# [WHAT YOU NEED TO DO]
With nothing added and nothing dropped, copy the entire listing.

# [DATA UNDER STUDY]
# # # # # # #

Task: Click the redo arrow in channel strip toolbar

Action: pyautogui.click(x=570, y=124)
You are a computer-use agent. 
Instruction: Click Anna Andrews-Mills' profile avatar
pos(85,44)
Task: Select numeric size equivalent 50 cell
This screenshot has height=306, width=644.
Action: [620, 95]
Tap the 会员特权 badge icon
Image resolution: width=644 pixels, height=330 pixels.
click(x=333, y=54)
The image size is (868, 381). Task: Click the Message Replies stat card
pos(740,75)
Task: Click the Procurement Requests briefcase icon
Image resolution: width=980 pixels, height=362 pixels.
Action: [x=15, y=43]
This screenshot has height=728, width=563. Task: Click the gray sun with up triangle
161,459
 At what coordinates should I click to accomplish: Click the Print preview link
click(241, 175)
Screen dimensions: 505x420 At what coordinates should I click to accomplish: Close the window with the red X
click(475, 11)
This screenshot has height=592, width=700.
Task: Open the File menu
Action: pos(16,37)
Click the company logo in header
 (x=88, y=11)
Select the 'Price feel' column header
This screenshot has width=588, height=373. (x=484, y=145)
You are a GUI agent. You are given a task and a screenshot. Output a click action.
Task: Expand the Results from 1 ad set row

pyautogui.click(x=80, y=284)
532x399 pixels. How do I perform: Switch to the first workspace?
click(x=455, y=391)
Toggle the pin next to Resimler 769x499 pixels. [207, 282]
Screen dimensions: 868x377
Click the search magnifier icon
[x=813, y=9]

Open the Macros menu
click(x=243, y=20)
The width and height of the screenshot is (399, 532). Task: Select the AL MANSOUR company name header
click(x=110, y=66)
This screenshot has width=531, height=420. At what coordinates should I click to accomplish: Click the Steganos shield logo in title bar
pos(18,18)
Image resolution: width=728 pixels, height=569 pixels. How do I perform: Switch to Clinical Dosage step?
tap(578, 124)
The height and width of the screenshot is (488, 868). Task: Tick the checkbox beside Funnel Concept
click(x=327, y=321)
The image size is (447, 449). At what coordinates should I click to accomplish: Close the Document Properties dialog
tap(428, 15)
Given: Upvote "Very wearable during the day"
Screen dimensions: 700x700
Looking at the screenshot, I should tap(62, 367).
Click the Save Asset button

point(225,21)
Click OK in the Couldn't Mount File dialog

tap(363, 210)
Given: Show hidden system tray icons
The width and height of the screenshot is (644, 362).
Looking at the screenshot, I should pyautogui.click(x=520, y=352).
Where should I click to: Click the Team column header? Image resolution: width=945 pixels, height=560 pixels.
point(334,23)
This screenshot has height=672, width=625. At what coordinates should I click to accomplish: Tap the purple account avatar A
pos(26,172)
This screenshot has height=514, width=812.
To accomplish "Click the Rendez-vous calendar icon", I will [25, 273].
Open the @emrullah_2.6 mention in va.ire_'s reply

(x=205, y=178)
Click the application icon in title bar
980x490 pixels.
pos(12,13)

# # # # # # #

# [YOUR RESPONSE]
Task: Click the redo arrow in channel strip toolbar

Action: pyautogui.click(x=570, y=124)
You are a computer-use agent. 
Instruction: Click Anna Andrews-Mills' profile avatar
pos(85,44)
Task: Select numeric size equivalent 50 cell
This screenshot has height=306, width=644.
Action: [620, 95]
Tap the 会员特权 badge icon
Image resolution: width=644 pixels, height=330 pixels.
click(x=333, y=54)
The image size is (868, 381). Task: Click the Message Replies stat card
pos(740,75)
Task: Click the Procurement Requests briefcase icon
Image resolution: width=980 pixels, height=362 pixels.
Action: [x=15, y=43]
This screenshot has height=728, width=563. Task: Click the gray sun with up triangle
161,459
 At what coordinates should I click to accomplish: Click the Print preview link
click(241, 175)
Screen dimensions: 505x420 At what coordinates should I click to accomplish: Close the window with the red X
click(475, 11)
This screenshot has height=592, width=700.
Task: Open the File menu
Action: pos(16,37)
Click the company logo in header
 (x=88, y=11)
Select the 'Price feel' column header
This screenshot has width=588, height=373. (x=484, y=145)
You are a GUI agent. You are given a task and a screenshot. Output a click action.
Task: Expand the Results from 1 ad set row

pyautogui.click(x=80, y=284)
532x399 pixels. How do I perform: Switch to the first workspace?
click(x=455, y=391)
Toggle the pin next to Resimler 769x499 pixels. [207, 282]
Screen dimensions: 868x377
Click the search magnifier icon
[x=813, y=9]

Open the Macros menu
click(x=243, y=20)
The width and height of the screenshot is (399, 532). Task: Select the AL MANSOUR company name header
click(x=110, y=66)
This screenshot has width=531, height=420. At what coordinates should I click to accomplish: Click the Steganos shield logo in title bar
pos(18,18)
Image resolution: width=728 pixels, height=569 pixels. How do I perform: Switch to Clinical Dosage step?
tap(578, 124)
The height and width of the screenshot is (488, 868). Task: Tick the checkbox beside Funnel Concept
click(x=327, y=321)
The image size is (447, 449). At what coordinates should I click to accomplish: Close the Document Properties dialog
tap(428, 15)
Given: Upvote "Very wearable during the day"
Screen dimensions: 700x700
Looking at the screenshot, I should tap(62, 367).
Click the Save Asset button

point(225,21)
Click OK in the Couldn't Mount File dialog

tap(363, 210)
Given: Show hidden system tray icons
The width and height of the screenshot is (644, 362).
Looking at the screenshot, I should pyautogui.click(x=520, y=352).
Where should I click to: Click the Team column header? Image resolution: width=945 pixels, height=560 pixels.
point(334,23)
This screenshot has height=672, width=625. At what coordinates should I click to accomplish: Tap the purple account avatar A
pos(26,172)
This screenshot has height=514, width=812.
To accomplish "Click the Rendez-vous calendar icon", I will [25, 273].
Open the @emrullah_2.6 mention in va.ire_'s reply

(x=205, y=178)
Click the application icon in title bar
980x490 pixels.
pos(12,13)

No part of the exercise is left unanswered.